— Information provided —
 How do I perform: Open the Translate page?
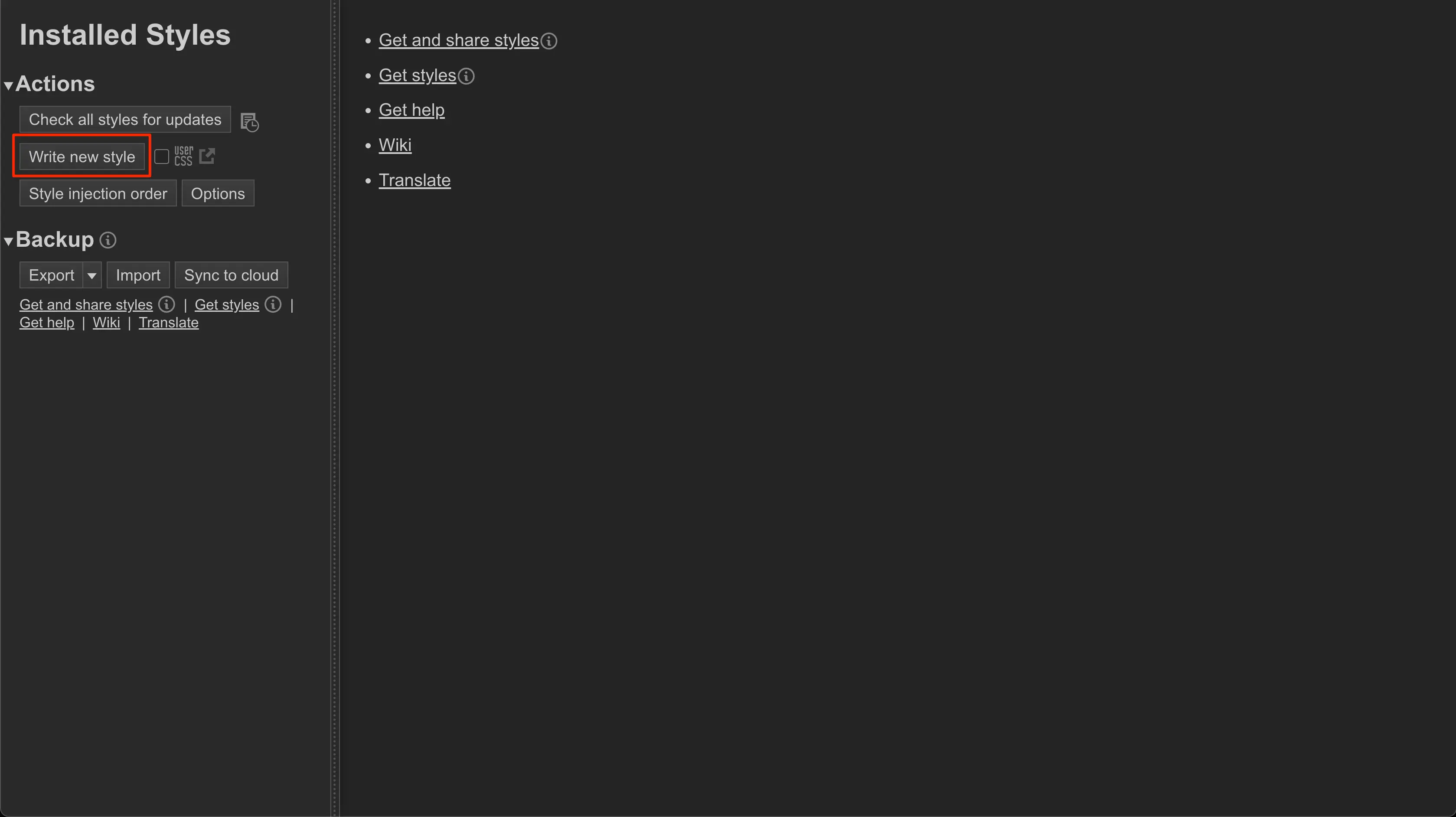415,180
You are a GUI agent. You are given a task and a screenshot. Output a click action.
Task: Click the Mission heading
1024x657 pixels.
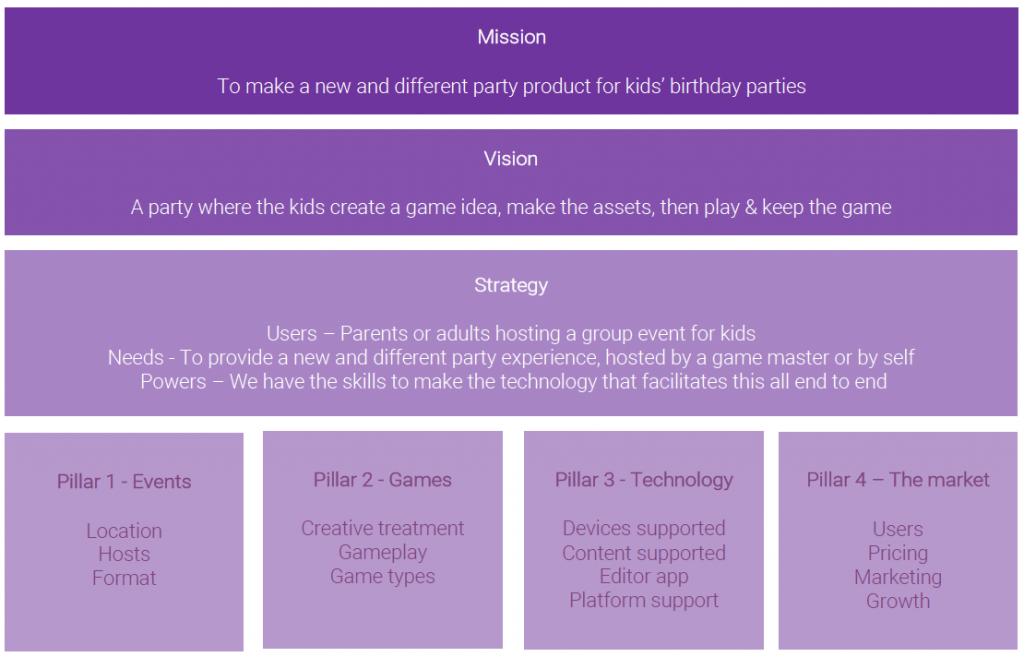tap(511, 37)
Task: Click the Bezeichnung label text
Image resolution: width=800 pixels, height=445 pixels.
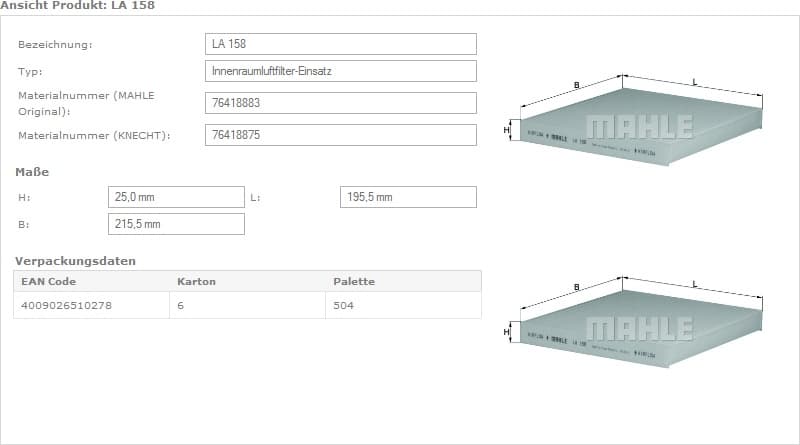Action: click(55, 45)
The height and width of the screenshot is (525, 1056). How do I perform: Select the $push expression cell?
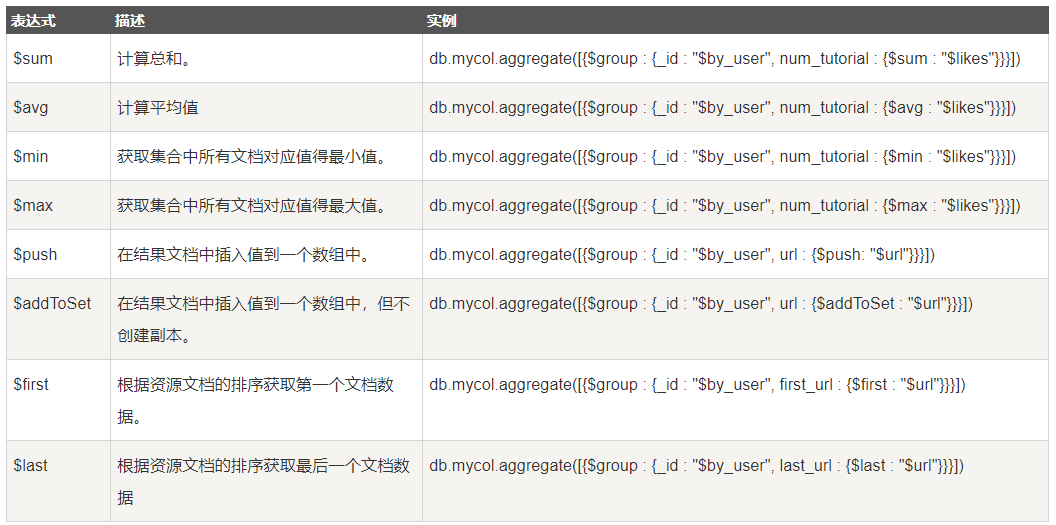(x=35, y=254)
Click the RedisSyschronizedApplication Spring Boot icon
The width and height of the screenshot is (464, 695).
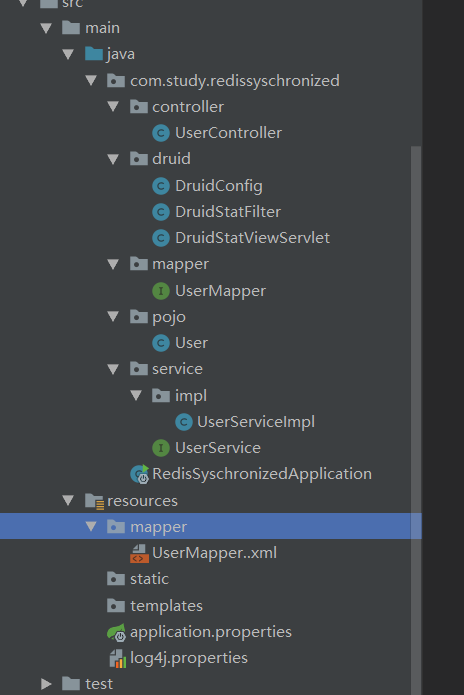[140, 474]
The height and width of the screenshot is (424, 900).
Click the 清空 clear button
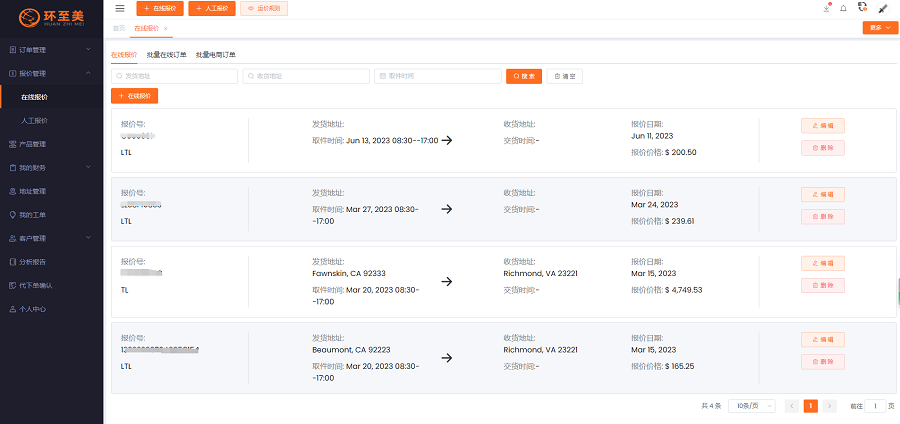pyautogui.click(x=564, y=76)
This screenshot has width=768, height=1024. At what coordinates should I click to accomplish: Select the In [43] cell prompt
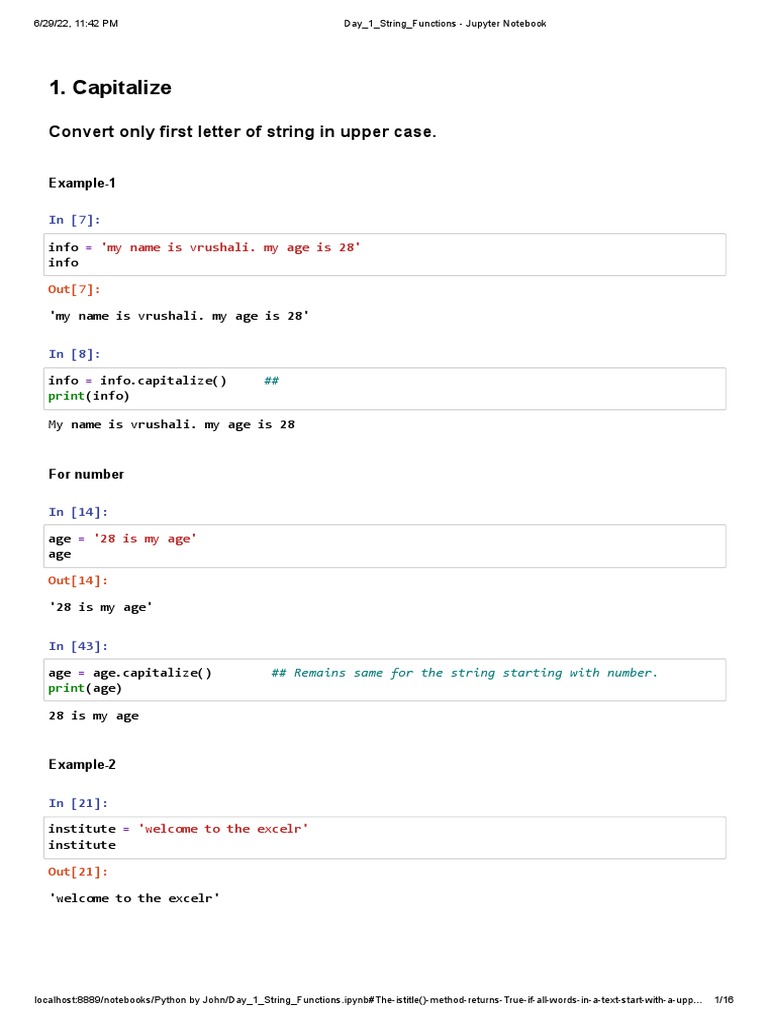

— What the exercise asks —
Copy out all of the data above word for word, leaving out the pictures.

— Response —
 How do I perform: Open the Translate page?
415,180
You are a GUI agent. You are given a task and a screenshot. Output a click action.
Task: Click the Mission heading
1024x657 pixels.
tap(511, 37)
Task: Click the Bezeichnung label text
Image resolution: width=800 pixels, height=445 pixels.
Action: click(55, 45)
The height and width of the screenshot is (525, 1056). How do I perform: Select the $push expression cell?
(x=35, y=254)
Click the RedisSyschronizedApplication Spring Boot icon
The width and height of the screenshot is (464, 695).
[140, 474]
The height and width of the screenshot is (424, 900).
Click the 清空 clear button
pyautogui.click(x=564, y=76)
This screenshot has width=768, height=1024. At what coordinates should I click to accomplish: Select the In [43] cell prompt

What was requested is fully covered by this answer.